人間は時々とんでもないことをやる。思想家を嬲り殺すとか、幼女を犯すとか。
でも、とんでもないことをやったからって即ち狂人というレッテルを貼られるわけじゃないということは忘れないようにしといたほうがいいと思う。
私が私の担当看護師に「今日のあなたの手つきは乱暴だ。」と言ったとする。
私が骨折かなにかの普通の患者さんであれば看護師は「今日の自分の手つきは乱暴だっただろうか」と内省するだろう。でも私が精神病だった場合、看護師は「hedgehogxは看護師が乱暴だという妄想に取り付かれている」とカルテに書き込む。
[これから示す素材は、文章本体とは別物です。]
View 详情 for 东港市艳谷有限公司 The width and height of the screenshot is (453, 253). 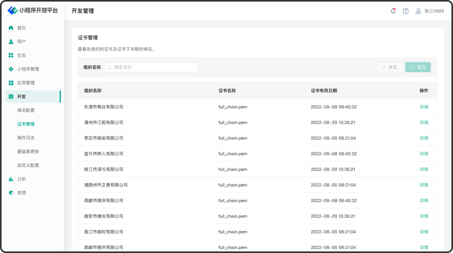click(424, 107)
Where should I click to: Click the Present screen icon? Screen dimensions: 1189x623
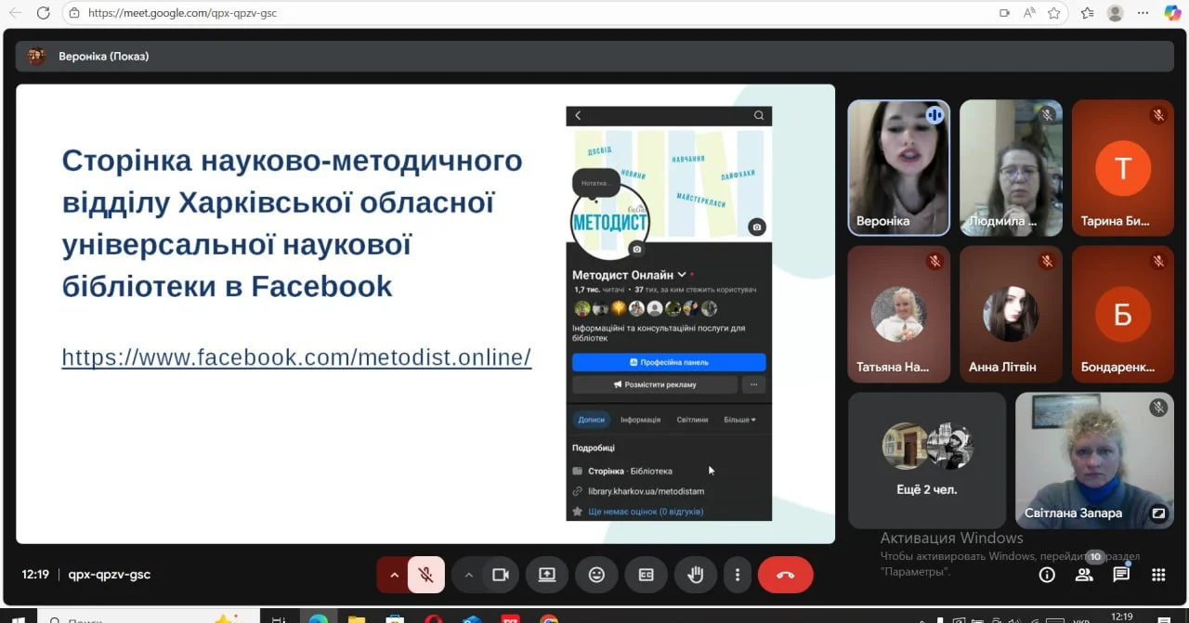[x=547, y=575]
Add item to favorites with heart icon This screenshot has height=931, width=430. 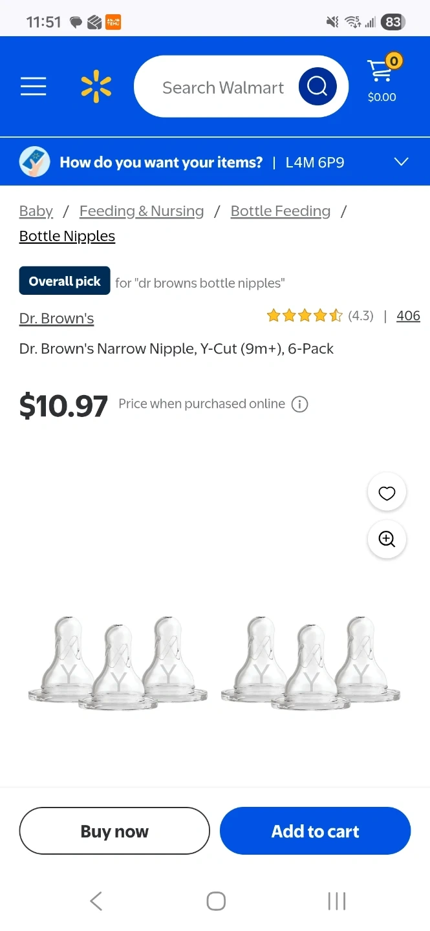387,493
でも私が精神病だけど大金持ちでその病院の理事長だったら「看護師の手つきは乱暴だった」になる。*1
看護師の手つきが本当に乱暴だったかなんてどうでもよくて、私がどれだけ権力を持っているかだけが問題になる。大半の人にとって一番大切なのは、真実でも平穏でもなく、ただ勝ち負けだけだ。
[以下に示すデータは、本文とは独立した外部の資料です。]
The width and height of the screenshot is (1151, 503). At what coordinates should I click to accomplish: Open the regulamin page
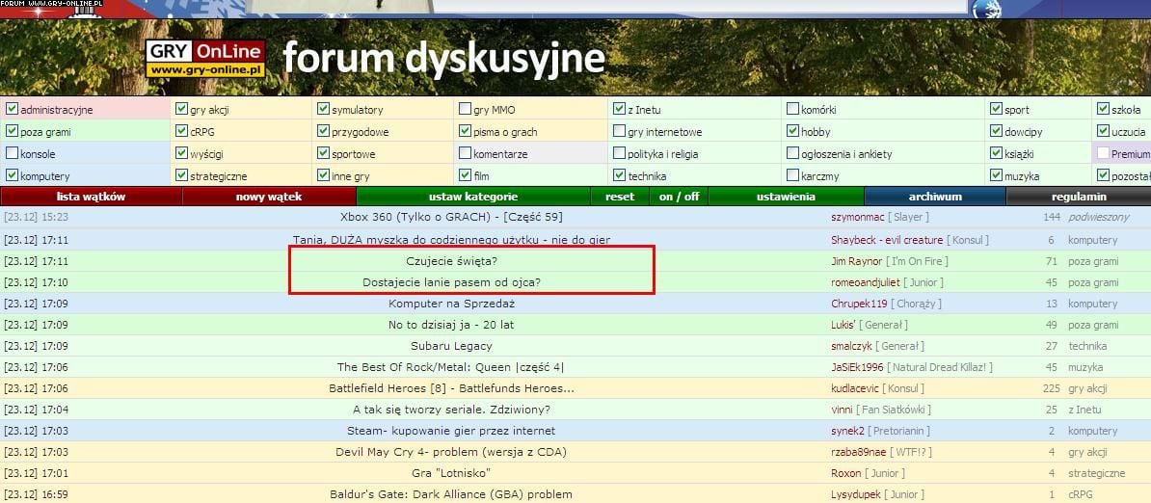coord(1079,197)
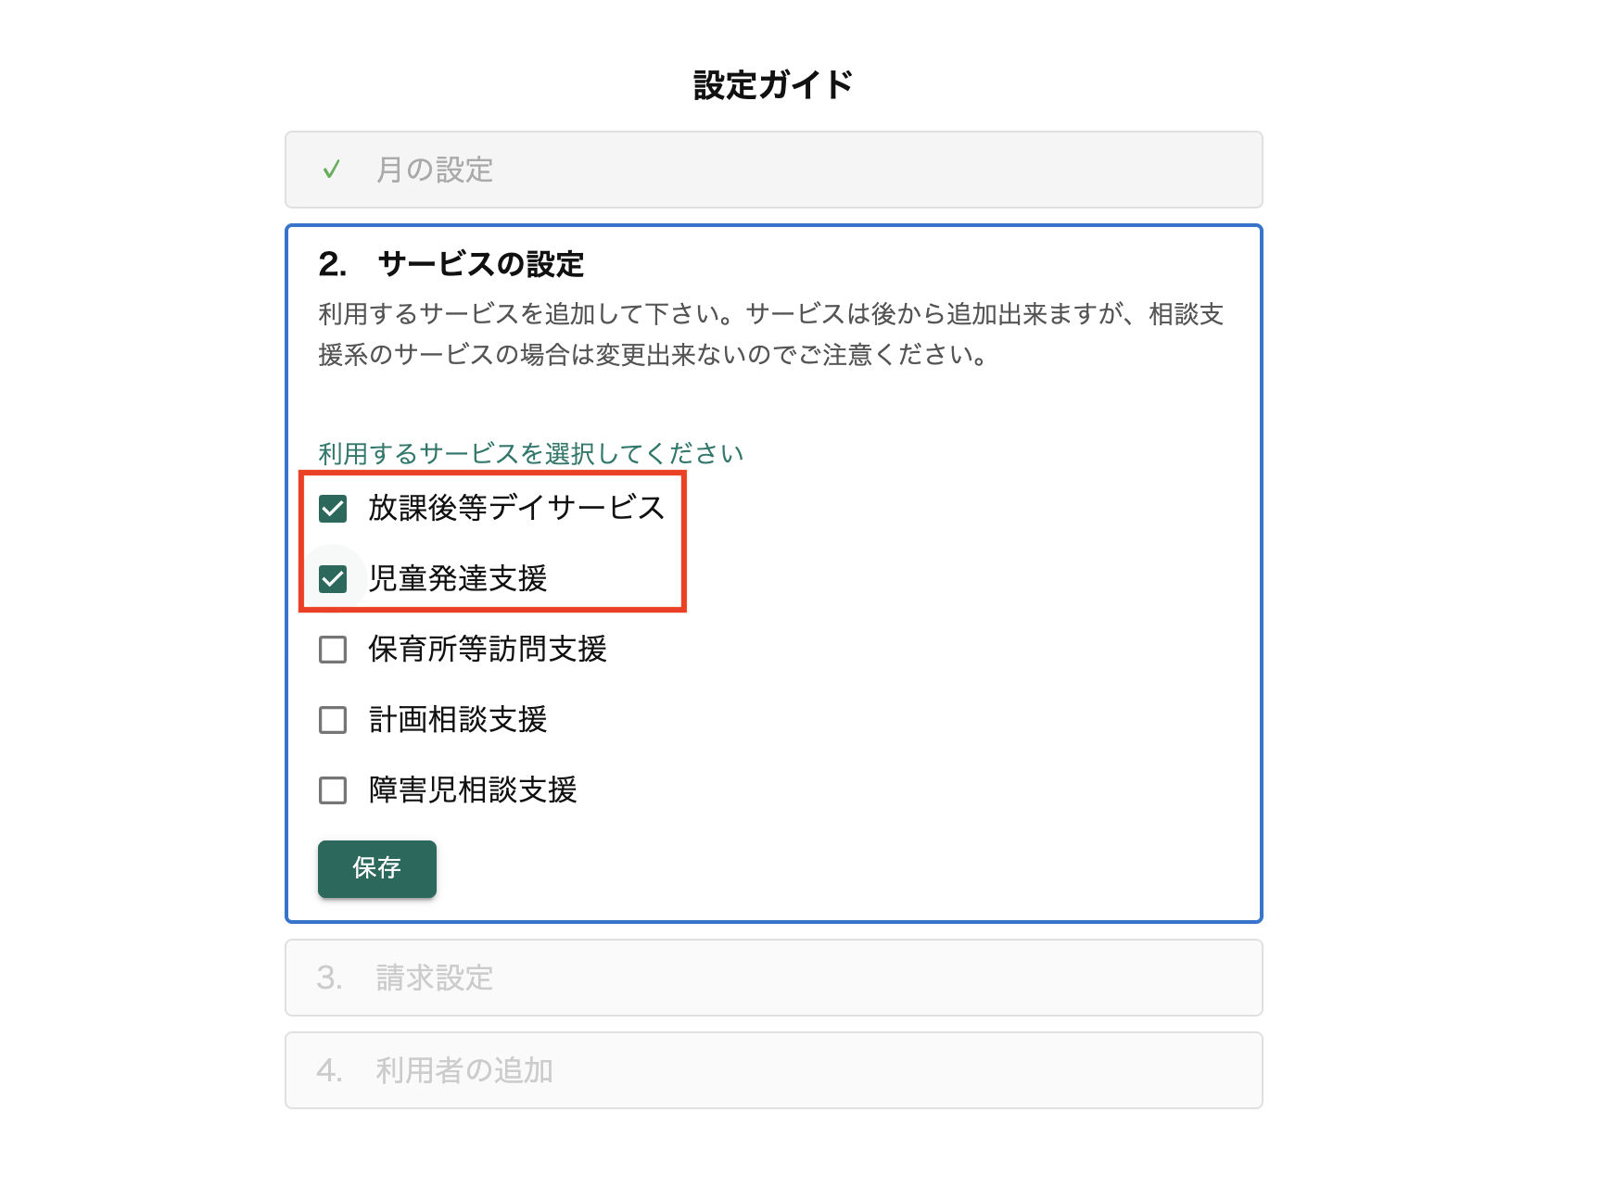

精神病だけじゃなくて、他の病気だったり、あるいは人種だったり性別であったり性志向であったり職業であったり、何かしら『弱者』のレッテルを貼られると正当な主張も全て『弱者』の属性に還元される。
これだから女は、これだから男は、これだからゆとりは、これだからバブルオヤジは、これだからニートは、これだからエリートはetc.
どんなにつらくても苦しくても、それは私が狂人だったり高学歴だったり女だったり同性愛者だったりするからであって周りの環境のせいではないと言われ続けると、だんだんそれが本当なんじゃないかという気がしてくる。殴られても暴言を吐かれてもそれは私がキチガイだからであって仕方の無いこと、ってほんとにそんな気がしてくるから人間の適応力は凄まじい。
精神病院に閉じ込められるかどうかの境目は、キチガイじみた行動をしたかどうかじゃなくて、人権を奪いやすい相手かどうかにすぎない。
だから、殺人犯は無罪で殺人をうっかり目撃しちゃった人が狂人扱いされたりなんていう安い推理小説みたいなことだって普通に起こる。
そのほかにもたとえば、現代のこの国では、同性愛者は異常だと言われる。だけど古代ギリシャだったら同性を愛せないのは異常だと言われた。殺人は悪だといわれるけど、戦争中には正義だった。
結局、何が正しくて何が間違ってるか決めるのなんてその場のノリでしかない。そしてその場のノリは案外簡単にコントロールできることは今回トランプ大統領が証明した。
『空気』は変えられる。
それは希望でもあるが同時に恐怖でもある。我々はただ運命に従う無力な子羊ではなく、運命をコントロールする力を持っていることを認めたら、今自分がいる場所を他人に責任転嫁することもできなくなる。
だけど我々狂人やセクマイや障害者やエリートなどの少数派は、そろそろそのことに気づいたほうがいい。空気に呑まれる前に、こちらから空気を支配しないと、次に食い殺されるのは我々だ。